Last month Dubai World, MGM's joint partner on the project, filed a lawsuit involving the relationship and stated, "The current path of the project is simply unsustainable given our partner's financial troubles." Dubai World held back its scheduled $100 million March payment for CityCenter. MGM paid $200 million in March, including Dubai World's share, to keep the project going.

Both Colony and Crown already have interests in Las Vegas casino properties. Colony currently owns a 75% stake in Stations Casinos. Crown owns a 19.6% stake in Fontainbleu Resorts, which is currently developing a casino on the Vegas Strip. In 2007, Crown offered $1.75 billion for Cannery Casino Resorts. Although the deal was approved by Nevada regulators earlier this year, Crown terminated the agreement last month, exposing itself to up to $250 million in breakup fees. Last summer, Crown abandoned development plans to construct a casino on the former site of the Wet'n'Wild Waterpark in Las Vegas.

888 Holdings Posts Strong 2008 Results

888 Holdings, parent company of Pacific Poker, announced a 6% increase in profits before taxes for 2008. The company grew overall revenue by 20%, despite a 4% decline in poker revenue. 888 significantly expanded its business-to-business operations, adding 14 business clients in 2008, including Sportech PLC in June 2008. 888 has already added four new clients in 2009, including a deal signed this month with the horse racing industry publication, The Racing Post.

While 888 Holdings' results demonstrated solid growth in 2008, the company noted it was not immune to the economic downturn.
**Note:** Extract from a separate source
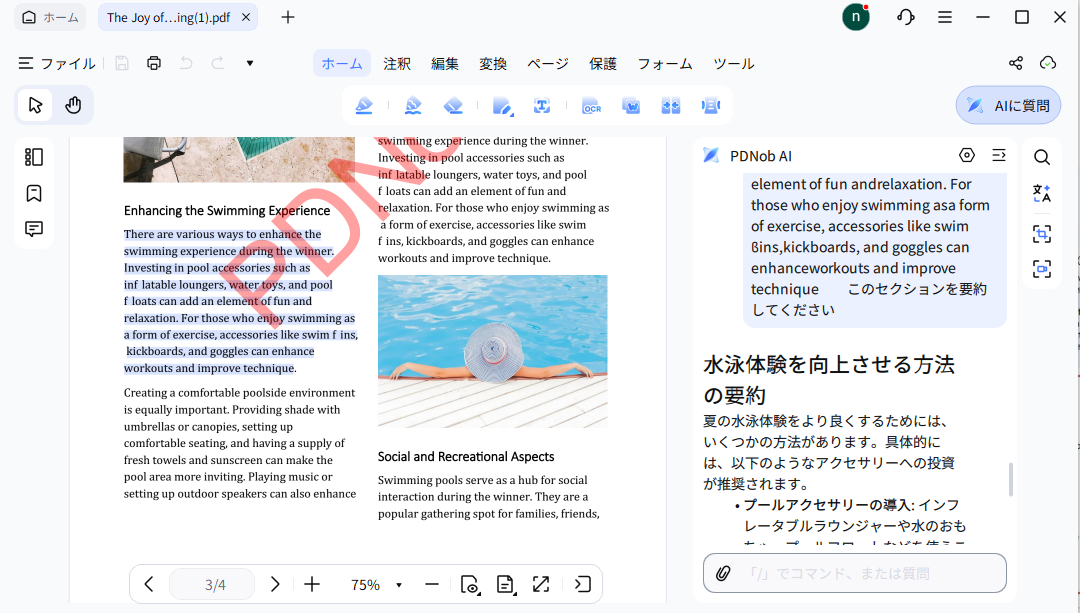Click the OCR tool icon
Image resolution: width=1080 pixels, height=613 pixels.
coord(591,106)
CEO Gigi Levy noted slowing growth starting in September and a rapid decline in the euro negatively impacted the business. But Levy was confident that the company had made the right strategic decisions to weather current economic conditions, stating, "Just as we managed to grow market share after the industry was hit by the closure of the U.S. market, we are confident we will outperform this market in these challenging times and continue to grow our business."

Playtech's Solid Gains Get Boost from Currency Conversion

Online gaming software provider Playtech Ltd reported stellar earnings for 2008, with revenue growth of 70% and a 79% increase in adjusted net profits. It's a little difficult, however, to put Playtech's actual growth in perspective. While Playtech was impacted by the declining euro, like 888 Holdings and other firms, Playtech did something unusual to counter the negative effects. For this report, and apparently going forward, Playtech stopped reporting its earnings in U.S. dollars and is now reporting in euros. To complicate matters further, all past-year comparisons have been converted to euros, using a euro-to-dollar ratio of 1.5777 – almost the highest valuation of the euro in ten years. In effect, Playtech has deflated past results and inflated current results.

Currency magic aside, Playtech did grow in 2008, aided by 15 new licensees, including four Italian operators. Playtech also closed on its acquisition of a 29% stake in William Hill in December, 2008. Playtech also reported seeing growth in average daily earnings of about 8% in the first 11 weeks of 2009.